Exercise details: An exact, complete copy of the entries is what is needed.

═══ Input for this task

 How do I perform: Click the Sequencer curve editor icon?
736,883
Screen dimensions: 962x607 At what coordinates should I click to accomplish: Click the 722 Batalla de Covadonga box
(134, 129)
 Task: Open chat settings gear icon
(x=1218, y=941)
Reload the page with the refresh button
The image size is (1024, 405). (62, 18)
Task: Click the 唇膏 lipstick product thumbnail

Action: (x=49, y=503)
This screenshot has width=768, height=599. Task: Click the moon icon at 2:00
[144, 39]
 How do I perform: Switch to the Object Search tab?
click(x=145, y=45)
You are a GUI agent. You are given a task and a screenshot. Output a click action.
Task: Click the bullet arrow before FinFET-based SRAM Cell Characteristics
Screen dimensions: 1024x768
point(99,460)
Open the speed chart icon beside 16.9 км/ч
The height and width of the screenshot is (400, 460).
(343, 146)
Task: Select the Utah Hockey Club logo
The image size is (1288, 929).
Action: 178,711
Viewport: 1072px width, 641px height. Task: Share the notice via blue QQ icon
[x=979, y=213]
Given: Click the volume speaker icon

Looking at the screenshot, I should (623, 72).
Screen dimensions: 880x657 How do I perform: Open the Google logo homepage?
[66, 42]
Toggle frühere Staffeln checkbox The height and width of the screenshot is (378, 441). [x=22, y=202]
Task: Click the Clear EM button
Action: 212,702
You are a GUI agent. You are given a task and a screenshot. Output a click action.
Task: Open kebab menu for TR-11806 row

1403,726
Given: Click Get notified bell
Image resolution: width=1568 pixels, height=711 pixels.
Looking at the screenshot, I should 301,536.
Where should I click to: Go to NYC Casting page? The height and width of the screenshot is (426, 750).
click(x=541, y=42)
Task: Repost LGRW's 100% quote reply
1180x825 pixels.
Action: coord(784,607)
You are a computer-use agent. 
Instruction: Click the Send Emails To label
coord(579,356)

══════

Response:
 How do I perform: Click the Sequencer curve editor icon?
736,883
Screen dimensions: 962x607 At what coordinates should I click to accomplish: Click the 722 Batalla de Covadonga box
(134, 129)
 Task: Open chat settings gear icon
(x=1218, y=941)
Reload the page with the refresh button
The image size is (1024, 405). (62, 18)
Task: Click the 唇膏 lipstick product thumbnail

Action: (x=49, y=503)
This screenshot has width=768, height=599. Task: Click the moon icon at 2:00
[144, 39]
 How do I perform: Switch to the Object Search tab?
click(x=145, y=45)
You are a GUI agent. You are given a task and a screenshot. Output a click action.
Task: Click the bullet arrow before FinFET-based SRAM Cell Characteristics
Screen dimensions: 1024x768
point(99,460)
Open the speed chart icon beside 16.9 км/ч
The height and width of the screenshot is (400, 460).
(343, 146)
Task: Select the Utah Hockey Club logo
The image size is (1288, 929).
Action: 178,711
Viewport: 1072px width, 641px height. Task: Share the notice via blue QQ icon
[x=979, y=213]
Given: Click the volume speaker icon

Looking at the screenshot, I should (623, 72).
Screen dimensions: 880x657 How do I perform: Open the Google logo homepage?
[66, 42]
Toggle frühere Staffeln checkbox The height and width of the screenshot is (378, 441). [x=22, y=202]
Task: Click the Clear EM button
Action: 212,702
You are a GUI agent. You are given a task and a screenshot. Output a click action.
Task: Open kebab menu for TR-11806 row

1403,726
Given: Click Get notified bell
Image resolution: width=1568 pixels, height=711 pixels.
Looking at the screenshot, I should 301,536.
Where should I click to: Go to NYC Casting page? The height and width of the screenshot is (426, 750).
click(x=541, y=42)
Task: Repost LGRW's 100% quote reply
1180x825 pixels.
Action: coord(784,607)
You are a computer-use agent. 
Instruction: Click the Send Emails To label
coord(579,356)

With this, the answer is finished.